NEW DELHI: With 62 clauses in seven chapters, China’s new boundary law passed on October 23 has raised concerns in India and could make it very difficult to conduct boundary negotiations, former foreign secretary Shyam Saran has said.
“The room for coming to an understanding and resolving the border issue will become somewhat more complicated than it already is,” he told TOI. He said the law is a formalisation of the Chinese government policy in managing its borders for the last several years. “It gives a sort of legal basis on which things to do like setting up of border villages, which some people have called “dual-use” villages, but you may have seen reports that actually fairly substantial villages have been set up in territory which is claimed by Nepal, or Bhutan and even in the eastern sector in India.”
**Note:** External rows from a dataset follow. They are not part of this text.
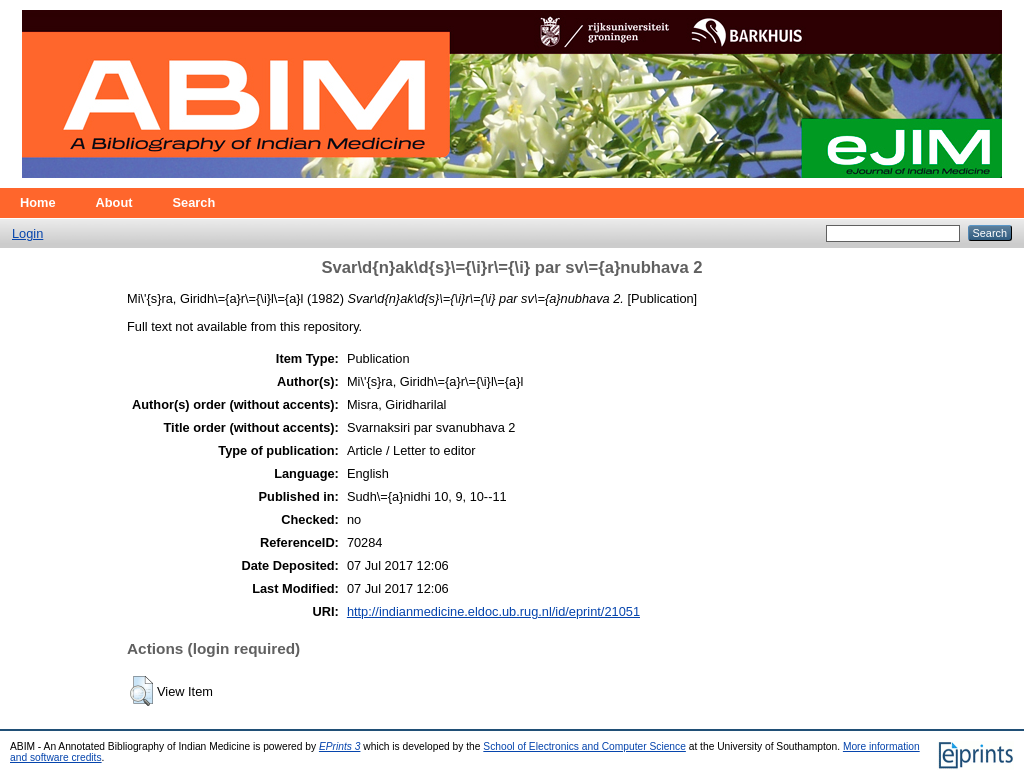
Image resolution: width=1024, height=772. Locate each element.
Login (27, 233)
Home (38, 202)
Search (194, 202)
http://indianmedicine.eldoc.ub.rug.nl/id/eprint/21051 (493, 611)
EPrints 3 (340, 746)
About (114, 202)
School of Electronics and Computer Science (584, 746)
The law underlines, “The PRC’s sovereignty and territorial integrity are sacred and inviolable and the state shall take measures to safeguard them.” Saran says “when you pose the issue in those terms, it diminishes the space for compromise. If you consider your claim as actually part of your sovereign territory, then it becomes much more difficult to find a compromise. We saw this with respect to Galwan. When differences arose, they said Galwan is Chinese sovereign territory, which means that there is no room for compromise”.
One of the more concerning issues in the boundary law is the “permission” to these border villages to use all methods of defence, including combat, essentially turning them into militia groups, somewhat like the Chinese fishing fleets. Saran said, “See the Chinese Coast Guard, which is a more of a paramilitary force… If you see the recent Coast Guard law, you will see they have been given the authority to use lethal force to safeguard Chinese interests, essentially making the Coast Guard an arm of the PLA.”
According to the new law, he said, the “border guarding forces”, the PLA and the people’s armed police, will be expected to work with the village and provincial authorities for defence activities. “That means it’s almost like a whole of society approach to safeguarding your borders. So, I think the fact that you have this law, we should expect more activism on the India-China border.”
“There has been a diplomatic response by the ministry of external affairs. So, that puts the record straight. As far as the situation on the ground is concerned, currently, there is no option but to hold the line — we simply do not have the capability of actually going about violently seeking the vacation of territory, which is ours and has been infringed upon by them. The only thing that you can do is to make certain that further ingress is not possible,” said Saran.
But in the longer term, India can think of pushing the envelope, he suggests, as it did in south Pangong Tso. “There are large parts of the border where we are in a better position. Is it possible that whenever there is some provocation like this, we have the ability to instantly create an ingress on the other side, so that you have something to bargain with? It requires restructuring of some of your border forces capability to be almost commando-like.”
Otherwise, this situation, he believes, is likely to continue because it is very low risk for Beijing and keeps India stretched, off-balance and spending a lot more on defence.